INFORMATION PROVIDED:
----
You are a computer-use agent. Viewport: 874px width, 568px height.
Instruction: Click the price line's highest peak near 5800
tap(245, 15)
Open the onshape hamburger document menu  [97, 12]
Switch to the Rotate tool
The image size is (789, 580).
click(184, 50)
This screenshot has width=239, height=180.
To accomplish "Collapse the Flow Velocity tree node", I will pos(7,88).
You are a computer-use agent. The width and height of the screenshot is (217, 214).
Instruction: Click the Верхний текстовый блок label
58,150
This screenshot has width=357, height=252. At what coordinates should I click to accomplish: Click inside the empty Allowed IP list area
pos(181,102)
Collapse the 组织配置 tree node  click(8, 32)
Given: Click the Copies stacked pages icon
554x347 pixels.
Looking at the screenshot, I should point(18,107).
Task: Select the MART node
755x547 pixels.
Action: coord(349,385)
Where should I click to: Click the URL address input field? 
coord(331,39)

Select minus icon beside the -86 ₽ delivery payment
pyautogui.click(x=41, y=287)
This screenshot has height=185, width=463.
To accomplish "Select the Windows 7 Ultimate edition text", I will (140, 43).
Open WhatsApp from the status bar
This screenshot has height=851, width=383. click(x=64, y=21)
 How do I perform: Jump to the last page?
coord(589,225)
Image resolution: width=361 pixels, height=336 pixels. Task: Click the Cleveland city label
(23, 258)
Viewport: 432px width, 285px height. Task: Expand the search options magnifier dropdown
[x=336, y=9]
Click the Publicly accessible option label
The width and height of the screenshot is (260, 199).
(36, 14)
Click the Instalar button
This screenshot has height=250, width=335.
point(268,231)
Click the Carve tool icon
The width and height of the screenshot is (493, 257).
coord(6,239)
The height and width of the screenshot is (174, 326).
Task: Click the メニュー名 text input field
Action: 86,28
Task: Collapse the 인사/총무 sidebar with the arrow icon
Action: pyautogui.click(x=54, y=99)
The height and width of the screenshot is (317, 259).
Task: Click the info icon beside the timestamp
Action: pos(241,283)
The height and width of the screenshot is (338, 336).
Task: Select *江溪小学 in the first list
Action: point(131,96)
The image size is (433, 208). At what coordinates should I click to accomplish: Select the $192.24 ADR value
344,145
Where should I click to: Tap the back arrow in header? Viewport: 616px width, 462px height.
----
EXERCISE REQUIREMENTS: Copy all of the records above word for word.

EXERCISE OUTPUT:
You are a computer-use agent. Viewport: 874px width, 568px height.
Instruction: Click the price line's highest peak near 5800
tap(245, 15)
Open the onshape hamburger document menu  [97, 12]
Switch to the Rotate tool
The image size is (789, 580).
click(184, 50)
This screenshot has width=239, height=180.
To accomplish "Collapse the Flow Velocity tree node", I will pos(7,88).
You are a computer-use agent. The width and height of the screenshot is (217, 214).
Instruction: Click the Верхний текстовый блок label
58,150
This screenshot has width=357, height=252. At what coordinates should I click to accomplish: Click inside the empty Allowed IP list area
pos(181,102)
Collapse the 组织配置 tree node  click(8, 32)
Given: Click the Copies stacked pages icon
554x347 pixels.
Looking at the screenshot, I should point(18,107).
Task: Select the MART node
755x547 pixels.
Action: coord(349,385)
Where should I click to: Click the URL address input field? 
coord(331,39)

Select minus icon beside the -86 ₽ delivery payment
pyautogui.click(x=41, y=287)
This screenshot has height=185, width=463.
To accomplish "Select the Windows 7 Ultimate edition text", I will (140, 43).
Open WhatsApp from the status bar
This screenshot has height=851, width=383. click(x=64, y=21)
 How do I perform: Jump to the last page?
coord(589,225)
Image resolution: width=361 pixels, height=336 pixels. Task: Click the Cleveland city label
(23, 258)
Viewport: 432px width, 285px height. Task: Expand the search options magnifier dropdown
[x=336, y=9]
Click the Publicly accessible option label
The width and height of the screenshot is (260, 199).
(36, 14)
Click the Instalar button
This screenshot has height=250, width=335.
point(268,231)
Click the Carve tool icon
The width and height of the screenshot is (493, 257).
coord(6,239)
The height and width of the screenshot is (174, 326).
Task: Click the メニュー名 text input field
Action: 86,28
Task: Collapse the 인사/총무 sidebar with the arrow icon
Action: pyautogui.click(x=54, y=99)
The height and width of the screenshot is (317, 259).
Task: Click the info icon beside the timestamp
Action: pos(241,283)
The height and width of the screenshot is (338, 336).
Task: Select *江溪小学 in the first list
Action: point(131,96)
The image size is (433, 208). At what coordinates should I click to accomplish: Select the $192.24 ADR value
344,145
Where should I click to: Tap the back arrow in header? Viewport: 616px width, 462px height.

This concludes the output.